予約の少し前に駐車場へ着き、留守番のエルブレのために窓に日除けを設置したりしていると、老夫婦から声をかけられた。来た時からその二人は道に立っていて、右を見たり左を見たりしてウロウロしていた。何してんだろ?と思いきや、今日はお招きしたお客様を待っているとのことだった。コンパスの造りについてちょっと説明した後、「東京から来てるの?これで今までどこまで行った?え!?鹿児島!?北海道も!!??えー、すごい」と感心しきり。

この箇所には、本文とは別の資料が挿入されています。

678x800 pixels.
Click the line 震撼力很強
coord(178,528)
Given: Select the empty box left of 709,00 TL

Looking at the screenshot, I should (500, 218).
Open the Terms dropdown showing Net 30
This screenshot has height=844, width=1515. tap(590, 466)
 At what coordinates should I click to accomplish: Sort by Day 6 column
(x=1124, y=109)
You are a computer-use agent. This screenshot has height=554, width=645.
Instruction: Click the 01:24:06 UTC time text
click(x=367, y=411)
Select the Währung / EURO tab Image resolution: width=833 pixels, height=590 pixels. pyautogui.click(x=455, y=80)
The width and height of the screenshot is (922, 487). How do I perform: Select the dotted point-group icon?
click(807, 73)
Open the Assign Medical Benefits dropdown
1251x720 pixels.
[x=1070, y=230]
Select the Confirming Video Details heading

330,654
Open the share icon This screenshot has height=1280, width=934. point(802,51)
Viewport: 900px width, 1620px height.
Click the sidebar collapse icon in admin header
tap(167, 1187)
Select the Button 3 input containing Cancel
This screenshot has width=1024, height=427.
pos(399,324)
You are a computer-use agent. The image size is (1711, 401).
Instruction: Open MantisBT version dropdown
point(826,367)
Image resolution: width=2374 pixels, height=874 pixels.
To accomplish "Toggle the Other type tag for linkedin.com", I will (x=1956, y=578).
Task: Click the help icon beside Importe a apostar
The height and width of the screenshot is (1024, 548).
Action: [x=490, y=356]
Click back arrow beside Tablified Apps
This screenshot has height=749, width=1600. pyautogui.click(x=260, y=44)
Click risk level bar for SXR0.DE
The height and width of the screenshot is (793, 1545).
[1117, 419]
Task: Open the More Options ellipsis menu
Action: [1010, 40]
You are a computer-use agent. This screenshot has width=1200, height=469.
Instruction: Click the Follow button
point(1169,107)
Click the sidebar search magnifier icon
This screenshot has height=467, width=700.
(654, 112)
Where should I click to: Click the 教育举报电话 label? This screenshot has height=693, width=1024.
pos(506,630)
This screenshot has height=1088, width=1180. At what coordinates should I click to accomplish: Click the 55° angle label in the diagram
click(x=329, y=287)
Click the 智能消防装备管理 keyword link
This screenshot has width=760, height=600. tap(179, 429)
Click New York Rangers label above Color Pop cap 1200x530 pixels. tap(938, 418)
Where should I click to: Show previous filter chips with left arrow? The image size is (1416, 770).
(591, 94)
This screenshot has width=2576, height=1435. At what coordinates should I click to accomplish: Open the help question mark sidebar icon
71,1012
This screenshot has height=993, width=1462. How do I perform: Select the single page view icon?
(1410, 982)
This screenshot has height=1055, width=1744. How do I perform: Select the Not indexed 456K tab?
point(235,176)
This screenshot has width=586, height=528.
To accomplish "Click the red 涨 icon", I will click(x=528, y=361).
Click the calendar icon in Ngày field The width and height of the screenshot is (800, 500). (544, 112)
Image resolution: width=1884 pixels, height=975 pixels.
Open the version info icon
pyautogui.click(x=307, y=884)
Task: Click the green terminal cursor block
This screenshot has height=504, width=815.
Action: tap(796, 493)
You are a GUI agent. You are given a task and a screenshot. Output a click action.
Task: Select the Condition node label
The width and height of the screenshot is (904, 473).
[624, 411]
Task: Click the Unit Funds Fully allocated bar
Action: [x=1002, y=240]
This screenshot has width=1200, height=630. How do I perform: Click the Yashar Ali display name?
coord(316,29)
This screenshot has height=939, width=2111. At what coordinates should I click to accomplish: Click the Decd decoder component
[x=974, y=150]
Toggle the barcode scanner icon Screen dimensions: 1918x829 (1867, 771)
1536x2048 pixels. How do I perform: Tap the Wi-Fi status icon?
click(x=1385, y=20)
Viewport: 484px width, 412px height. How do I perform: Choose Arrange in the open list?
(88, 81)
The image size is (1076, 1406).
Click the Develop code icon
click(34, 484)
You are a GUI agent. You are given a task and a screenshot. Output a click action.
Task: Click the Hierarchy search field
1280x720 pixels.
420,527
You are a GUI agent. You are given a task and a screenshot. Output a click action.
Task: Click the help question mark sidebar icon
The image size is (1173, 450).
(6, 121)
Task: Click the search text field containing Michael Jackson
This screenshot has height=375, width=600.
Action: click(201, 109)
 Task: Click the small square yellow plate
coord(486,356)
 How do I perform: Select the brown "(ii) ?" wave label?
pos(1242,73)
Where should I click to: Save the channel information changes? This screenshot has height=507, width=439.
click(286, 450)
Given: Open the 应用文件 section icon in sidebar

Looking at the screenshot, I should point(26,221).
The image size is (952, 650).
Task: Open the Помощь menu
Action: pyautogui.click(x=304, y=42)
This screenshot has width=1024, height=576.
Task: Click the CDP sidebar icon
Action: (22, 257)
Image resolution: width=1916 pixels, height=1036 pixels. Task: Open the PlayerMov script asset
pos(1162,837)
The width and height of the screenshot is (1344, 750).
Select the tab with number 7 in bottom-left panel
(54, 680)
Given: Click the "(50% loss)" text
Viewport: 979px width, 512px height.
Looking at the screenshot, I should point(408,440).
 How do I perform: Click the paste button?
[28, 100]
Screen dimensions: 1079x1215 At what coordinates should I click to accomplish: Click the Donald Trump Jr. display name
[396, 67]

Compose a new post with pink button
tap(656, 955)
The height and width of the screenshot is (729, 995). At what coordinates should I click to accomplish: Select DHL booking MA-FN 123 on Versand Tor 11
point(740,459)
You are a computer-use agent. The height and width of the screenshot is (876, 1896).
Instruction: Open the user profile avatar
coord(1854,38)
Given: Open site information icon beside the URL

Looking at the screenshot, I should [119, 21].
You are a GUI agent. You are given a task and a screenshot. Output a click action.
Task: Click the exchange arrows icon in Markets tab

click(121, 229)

「で、どうやってこの店を知ったの?」と聞くので「グーグルマップでいい点ついてるところで選びました」と答えると、「ほら!最近はやっぱりそうなのよ!」とご夫婦で妙に納得されていた。で、色々話していると、このご夫婦のお嬢様がこちらの店に嫁いだ女将だと言うので驚いた。その旦那様がこの店の大将だが、かの名店「あつた蓬莱軒」で修行を積まれた方だそうな。で、「ひつまぶしってのの食べ方は、一杯目はそのまま、二杯目に薬味をかけて、、、、」と奥様の講義が始まったところで予約の時間となったので丁重に失礼して店へと入った。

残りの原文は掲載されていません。